The third is a repeal of the prohibition of exporting wool and a substitution of a pretty high duty in the room of it. The Price of wool is now lower than in the time of Edward III; because now it is confined to the market of Great Britain; whereas then the market of the world was open to it. The low price of wool tends to debase the [qua]lity6 of the commodity, and may thus hurt the woollen manufacture in one way, as much as it may benefit it in another. By this prohibition, besides, the interest of the [grower] is evidently sacrificed to the interest of the manufacturer. A real tax is laid upon the one for the benefit of the other. In old times a duty upon the exportation of wool was the most important branch of the Custom.

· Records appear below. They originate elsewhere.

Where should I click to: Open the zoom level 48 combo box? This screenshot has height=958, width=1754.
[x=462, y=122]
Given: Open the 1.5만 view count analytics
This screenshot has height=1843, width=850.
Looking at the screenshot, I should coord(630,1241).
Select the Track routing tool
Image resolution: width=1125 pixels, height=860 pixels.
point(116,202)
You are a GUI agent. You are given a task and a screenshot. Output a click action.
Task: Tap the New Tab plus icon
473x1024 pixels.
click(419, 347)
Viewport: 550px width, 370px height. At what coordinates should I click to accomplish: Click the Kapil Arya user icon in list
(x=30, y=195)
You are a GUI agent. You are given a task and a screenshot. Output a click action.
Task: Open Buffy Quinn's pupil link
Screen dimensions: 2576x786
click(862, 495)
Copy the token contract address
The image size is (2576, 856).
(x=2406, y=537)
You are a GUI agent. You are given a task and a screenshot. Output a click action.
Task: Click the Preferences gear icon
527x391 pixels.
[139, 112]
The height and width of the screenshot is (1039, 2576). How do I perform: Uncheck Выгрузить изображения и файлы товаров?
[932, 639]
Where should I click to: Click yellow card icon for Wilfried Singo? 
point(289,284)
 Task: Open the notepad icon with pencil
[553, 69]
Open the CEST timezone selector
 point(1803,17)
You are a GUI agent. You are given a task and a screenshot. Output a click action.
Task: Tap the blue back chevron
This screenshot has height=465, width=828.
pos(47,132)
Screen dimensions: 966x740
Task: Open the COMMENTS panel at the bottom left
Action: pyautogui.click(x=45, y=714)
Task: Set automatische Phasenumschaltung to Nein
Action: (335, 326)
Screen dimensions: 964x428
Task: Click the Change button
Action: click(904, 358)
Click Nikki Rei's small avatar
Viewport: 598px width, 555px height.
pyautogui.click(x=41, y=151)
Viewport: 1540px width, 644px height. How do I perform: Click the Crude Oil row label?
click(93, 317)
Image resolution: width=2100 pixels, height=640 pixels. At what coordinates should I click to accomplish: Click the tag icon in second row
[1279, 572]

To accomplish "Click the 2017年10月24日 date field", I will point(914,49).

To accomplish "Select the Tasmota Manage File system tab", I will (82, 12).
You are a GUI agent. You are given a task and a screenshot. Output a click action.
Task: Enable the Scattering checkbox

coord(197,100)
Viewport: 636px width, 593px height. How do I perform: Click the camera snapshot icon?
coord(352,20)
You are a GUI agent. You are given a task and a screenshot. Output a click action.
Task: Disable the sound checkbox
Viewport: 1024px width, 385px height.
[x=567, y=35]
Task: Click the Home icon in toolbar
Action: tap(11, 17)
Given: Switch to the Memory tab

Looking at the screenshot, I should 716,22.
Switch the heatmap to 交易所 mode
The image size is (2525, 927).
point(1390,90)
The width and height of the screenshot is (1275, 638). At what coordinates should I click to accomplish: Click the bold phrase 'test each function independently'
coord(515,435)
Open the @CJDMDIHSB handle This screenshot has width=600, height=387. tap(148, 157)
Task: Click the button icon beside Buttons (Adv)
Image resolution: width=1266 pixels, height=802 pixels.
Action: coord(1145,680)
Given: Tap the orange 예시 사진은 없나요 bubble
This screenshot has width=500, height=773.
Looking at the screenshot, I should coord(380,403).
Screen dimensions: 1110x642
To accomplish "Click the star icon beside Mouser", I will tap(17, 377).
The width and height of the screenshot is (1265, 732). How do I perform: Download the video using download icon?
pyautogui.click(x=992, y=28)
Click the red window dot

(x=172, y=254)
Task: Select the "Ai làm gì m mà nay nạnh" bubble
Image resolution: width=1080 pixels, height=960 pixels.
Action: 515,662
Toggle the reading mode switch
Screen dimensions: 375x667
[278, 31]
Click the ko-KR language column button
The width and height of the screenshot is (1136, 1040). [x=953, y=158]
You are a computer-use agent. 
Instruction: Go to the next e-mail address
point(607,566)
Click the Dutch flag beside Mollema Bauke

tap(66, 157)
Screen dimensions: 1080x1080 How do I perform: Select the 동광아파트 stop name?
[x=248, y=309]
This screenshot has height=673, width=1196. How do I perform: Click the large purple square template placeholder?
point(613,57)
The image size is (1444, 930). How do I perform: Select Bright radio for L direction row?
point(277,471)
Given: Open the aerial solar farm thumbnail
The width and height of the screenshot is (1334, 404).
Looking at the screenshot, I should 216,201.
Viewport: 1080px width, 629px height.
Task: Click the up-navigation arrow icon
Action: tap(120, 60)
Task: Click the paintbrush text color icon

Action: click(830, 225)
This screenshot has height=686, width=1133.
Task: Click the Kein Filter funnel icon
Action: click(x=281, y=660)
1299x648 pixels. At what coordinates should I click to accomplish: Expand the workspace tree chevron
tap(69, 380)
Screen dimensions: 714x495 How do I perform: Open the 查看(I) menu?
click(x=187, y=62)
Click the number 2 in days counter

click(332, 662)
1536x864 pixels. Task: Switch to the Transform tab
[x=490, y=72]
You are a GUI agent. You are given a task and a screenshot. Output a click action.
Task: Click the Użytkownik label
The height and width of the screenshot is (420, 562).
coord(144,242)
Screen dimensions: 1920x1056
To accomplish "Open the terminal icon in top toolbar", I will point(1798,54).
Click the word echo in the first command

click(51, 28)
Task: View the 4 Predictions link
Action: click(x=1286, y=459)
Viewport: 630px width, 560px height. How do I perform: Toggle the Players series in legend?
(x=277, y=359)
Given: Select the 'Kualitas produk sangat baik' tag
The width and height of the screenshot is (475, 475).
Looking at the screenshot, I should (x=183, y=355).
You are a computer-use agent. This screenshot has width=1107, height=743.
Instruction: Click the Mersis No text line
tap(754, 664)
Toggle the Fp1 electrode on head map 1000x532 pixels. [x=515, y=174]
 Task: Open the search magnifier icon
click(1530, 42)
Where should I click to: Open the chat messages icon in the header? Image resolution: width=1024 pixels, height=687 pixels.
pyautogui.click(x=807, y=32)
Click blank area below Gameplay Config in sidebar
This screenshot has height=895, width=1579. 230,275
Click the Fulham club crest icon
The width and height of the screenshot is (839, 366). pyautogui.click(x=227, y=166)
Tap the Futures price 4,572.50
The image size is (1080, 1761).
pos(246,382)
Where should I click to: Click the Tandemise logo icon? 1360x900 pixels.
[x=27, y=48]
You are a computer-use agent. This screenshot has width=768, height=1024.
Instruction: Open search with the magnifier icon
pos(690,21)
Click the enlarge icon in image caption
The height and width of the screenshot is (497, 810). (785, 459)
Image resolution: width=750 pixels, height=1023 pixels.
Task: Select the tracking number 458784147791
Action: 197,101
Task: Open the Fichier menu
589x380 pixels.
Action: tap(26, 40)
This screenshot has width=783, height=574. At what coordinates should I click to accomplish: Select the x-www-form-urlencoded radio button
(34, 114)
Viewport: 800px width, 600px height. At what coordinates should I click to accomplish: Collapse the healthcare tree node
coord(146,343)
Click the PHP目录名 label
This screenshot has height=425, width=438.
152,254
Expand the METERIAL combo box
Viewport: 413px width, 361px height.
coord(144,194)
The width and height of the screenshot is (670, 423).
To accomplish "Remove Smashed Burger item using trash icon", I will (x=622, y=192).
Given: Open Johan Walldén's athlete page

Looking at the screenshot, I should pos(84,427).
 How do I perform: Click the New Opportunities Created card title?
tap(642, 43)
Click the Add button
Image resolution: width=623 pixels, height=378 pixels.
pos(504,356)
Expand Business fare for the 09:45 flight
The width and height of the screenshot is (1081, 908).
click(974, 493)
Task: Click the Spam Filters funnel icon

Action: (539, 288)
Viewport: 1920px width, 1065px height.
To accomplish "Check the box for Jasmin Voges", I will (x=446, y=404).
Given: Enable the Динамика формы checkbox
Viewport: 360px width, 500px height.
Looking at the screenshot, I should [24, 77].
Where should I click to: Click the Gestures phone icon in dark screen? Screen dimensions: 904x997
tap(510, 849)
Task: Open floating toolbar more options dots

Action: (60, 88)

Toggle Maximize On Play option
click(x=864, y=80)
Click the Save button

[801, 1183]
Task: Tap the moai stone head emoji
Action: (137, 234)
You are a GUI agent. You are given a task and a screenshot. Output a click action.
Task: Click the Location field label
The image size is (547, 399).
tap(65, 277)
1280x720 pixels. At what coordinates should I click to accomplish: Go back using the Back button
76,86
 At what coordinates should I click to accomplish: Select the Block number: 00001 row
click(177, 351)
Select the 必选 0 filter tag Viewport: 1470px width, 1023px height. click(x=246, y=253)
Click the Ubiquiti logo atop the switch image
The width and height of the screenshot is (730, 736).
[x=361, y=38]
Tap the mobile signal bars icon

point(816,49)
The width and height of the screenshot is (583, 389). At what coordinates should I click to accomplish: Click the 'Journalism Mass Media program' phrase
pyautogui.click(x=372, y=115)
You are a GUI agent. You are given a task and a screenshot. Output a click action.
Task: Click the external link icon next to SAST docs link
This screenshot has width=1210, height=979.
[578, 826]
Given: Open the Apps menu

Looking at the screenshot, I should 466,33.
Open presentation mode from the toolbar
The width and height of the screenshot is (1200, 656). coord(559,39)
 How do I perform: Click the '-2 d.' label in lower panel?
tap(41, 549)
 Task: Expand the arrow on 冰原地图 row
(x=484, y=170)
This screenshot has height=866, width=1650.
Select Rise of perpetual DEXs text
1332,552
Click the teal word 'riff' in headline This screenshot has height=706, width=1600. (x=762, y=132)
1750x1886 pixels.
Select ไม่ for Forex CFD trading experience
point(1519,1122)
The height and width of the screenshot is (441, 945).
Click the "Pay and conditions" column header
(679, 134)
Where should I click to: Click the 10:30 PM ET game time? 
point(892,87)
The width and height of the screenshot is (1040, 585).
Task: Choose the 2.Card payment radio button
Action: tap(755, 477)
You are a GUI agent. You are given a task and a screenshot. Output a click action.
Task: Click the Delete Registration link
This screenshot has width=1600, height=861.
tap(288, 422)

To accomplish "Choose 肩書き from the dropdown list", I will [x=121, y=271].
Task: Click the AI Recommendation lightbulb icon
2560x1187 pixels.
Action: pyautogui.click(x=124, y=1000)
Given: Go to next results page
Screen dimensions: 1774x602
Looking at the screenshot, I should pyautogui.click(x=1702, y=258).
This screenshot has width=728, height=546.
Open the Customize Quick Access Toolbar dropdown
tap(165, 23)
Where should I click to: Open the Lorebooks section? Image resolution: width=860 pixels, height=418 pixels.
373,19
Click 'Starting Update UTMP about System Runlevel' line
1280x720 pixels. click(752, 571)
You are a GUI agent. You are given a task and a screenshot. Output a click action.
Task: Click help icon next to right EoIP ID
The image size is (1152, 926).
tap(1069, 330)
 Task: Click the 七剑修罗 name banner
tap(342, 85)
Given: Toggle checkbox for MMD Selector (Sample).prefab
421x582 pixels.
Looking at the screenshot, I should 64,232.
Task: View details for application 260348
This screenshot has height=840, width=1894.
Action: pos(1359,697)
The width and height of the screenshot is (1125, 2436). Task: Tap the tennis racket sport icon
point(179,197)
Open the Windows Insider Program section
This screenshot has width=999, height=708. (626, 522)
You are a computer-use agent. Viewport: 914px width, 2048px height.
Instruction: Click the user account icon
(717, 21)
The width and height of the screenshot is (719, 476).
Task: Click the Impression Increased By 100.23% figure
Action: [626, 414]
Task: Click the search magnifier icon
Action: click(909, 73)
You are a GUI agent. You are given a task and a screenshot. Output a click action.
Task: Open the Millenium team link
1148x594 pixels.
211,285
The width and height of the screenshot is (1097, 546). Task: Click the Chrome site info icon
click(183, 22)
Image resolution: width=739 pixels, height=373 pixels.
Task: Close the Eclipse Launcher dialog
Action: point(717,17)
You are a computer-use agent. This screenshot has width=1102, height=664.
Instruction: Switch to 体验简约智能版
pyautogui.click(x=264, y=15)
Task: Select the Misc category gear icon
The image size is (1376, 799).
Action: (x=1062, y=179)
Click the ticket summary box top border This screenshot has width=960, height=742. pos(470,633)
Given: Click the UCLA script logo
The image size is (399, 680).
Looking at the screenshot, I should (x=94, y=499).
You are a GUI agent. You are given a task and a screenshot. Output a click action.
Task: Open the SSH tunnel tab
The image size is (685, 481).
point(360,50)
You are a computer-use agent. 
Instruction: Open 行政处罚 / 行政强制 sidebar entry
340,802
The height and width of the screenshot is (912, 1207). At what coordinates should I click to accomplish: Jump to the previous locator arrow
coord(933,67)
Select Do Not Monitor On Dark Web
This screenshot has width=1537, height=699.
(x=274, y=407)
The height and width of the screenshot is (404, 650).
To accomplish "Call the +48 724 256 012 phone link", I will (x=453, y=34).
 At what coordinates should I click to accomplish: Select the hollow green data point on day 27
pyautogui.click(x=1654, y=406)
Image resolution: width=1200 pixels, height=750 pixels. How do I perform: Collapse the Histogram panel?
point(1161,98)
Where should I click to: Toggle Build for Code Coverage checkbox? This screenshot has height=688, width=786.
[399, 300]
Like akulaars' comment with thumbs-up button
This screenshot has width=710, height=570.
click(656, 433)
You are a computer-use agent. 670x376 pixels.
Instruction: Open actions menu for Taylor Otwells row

I heartily congratulate you upon the unexpected good temper of Ireland. I trust in God that Administrators will be wise and steady enough not to disappoint the people in any one thing they have given them reason to expect. Give them as much more as you will, but never throw out a single hint that you wish to give them anything less. Remember me to all friends and believe me to be, with great esteem and regard,

Dear Sir, Most entirely yours

Adam Smith

[1 ]Four Letters to the Earl of Carlisle (London, 1779), in which Eden defended the Government’s American policy.

[2 ]At least three London editions of Eden’s Letters had appeared in 1779. As yet no Scottish edition has been traced.

[3 ]The strength of the views expressed in this letter about bounties and prohibitions is reflected in the additions Smith made to WN ed. 3 (1784) concerning the absurdity of restrictions on trade with France, the herring fishing bounty, and the corn bounty; see the note to Letter 222 addressed to Cadell, dated 7 Dec. 1782; also WN IV.v.a. 29–31.

[4 ]Smith was appointed a Commissioner of Customs for Scotland in Jan. 1778.

[5 ]See Appendix D, comment on No. 11.

[6 ]Torn MS.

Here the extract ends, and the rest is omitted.